5. Fred Davis checks out for the season and Redskins welcome back Chris Cooley
The only news more upsetting than the loss itself from Sunday’s game was the Achilles injury suffered by tight end Fred Davis. The Redskins have lost their leader in catches and receiving yards for the rest of the season.
“I had a lot of stuff I wanted to do this year and I was doing it, yards after catch and making plays and blocking,” Davis said, following Mike Shanahan’s confirmation that Davis did in fact tear his left Achilles tendon. “If I can’t play for the rest of the season, that’s going to [stink]. I’ve just got to get better and be ready for next year.”

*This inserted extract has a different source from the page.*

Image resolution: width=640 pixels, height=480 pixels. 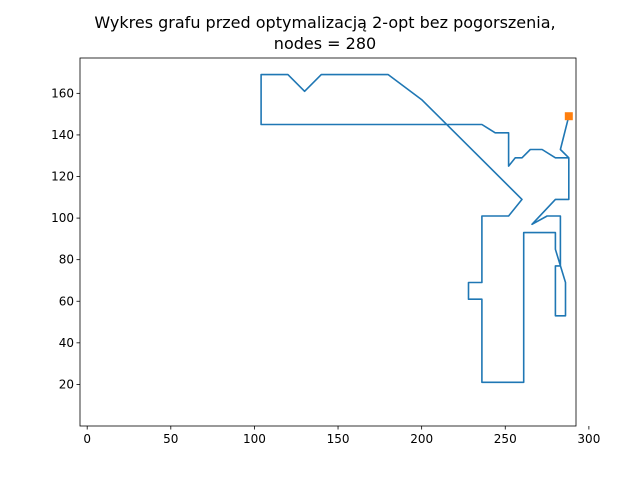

Not that it’s a pot of gold at the end of a rainbow, but some good news did come about shortly after the game. According to sources, the Redskins reached out to former tight end Chris Cooley and the franchise-leader for receptions by a tight end is set to rejoin the team on Monday. Barring any surprise snags, a deal should be ironed out by Tuesday.
I’m not entirely sure what to make of the Cooley move. As a fan, I’m excited to have the guy back because he was enjoyable to watch and left a lot on the field. He’s familiar with the offense, he’s instantly the Redskins’ best blocker at the position, and he’s a good boost in the locker room.
On the other hand, I know that Cooley isn’t Fred Davis. Not as a playmaker. And I’m disappointed to see Davis go down after developing what looked to be a very nice relationship with his quarterback as he worked to earn the respect of his teammates.
6. The schedule doesn’t get any easier — and neither does accepting Pierre Garcon’s injury
Although a win on Sunday would’ve placed the Redskins atop the NFC East division, there’s no need to beat themselves up about it. The division is still very much up for grabs and being tied with two others in a four-team division is hardly an accomplishment.
The important thing to note is that the Redskins’ schedule only gets harder from here. In addition to another game against the defending Super Bowl champs (this time at home), the Redskins also play the Cowgirls twice, the Eagles twice, the Ravens, and the Steelers next week at Heinz Field.
One thing the Redskins can’t count on for those upcoming games is a healthy Pierre Garcon. Sunday’s loss against the Giants was another week in which the Redskins were without their biggest ($$$) free agent addition and the offense continues to lack a key dimension.
Not that the play from Josh Morgan and Leonard Hankerson hasn’t been decent, but it’s not to the tune of Pierre Garcon. The whole reason the Redskins went out and paid top-dollar for this guy was to pose a vertical threat capable of taking the top off of defenses. And right now, the Redskins are stuck handing those duties to either Hankerson or second-year man Aldrick Robinson. It’s clearly not the same.
From what I’ve heard, it could take up to four more weeks before Garcon is back to full strength. And ever since Mike Shanahan referred to the receiver’s status as a “pain tolerance issue”, I’ve been pretty harsh on Garcon. But according to reports, Garcon has a torn tendon in his foot. So I guess an apology is due at some point or another.
As great as the offense has been this season, the Redskins need Pierre Garcon.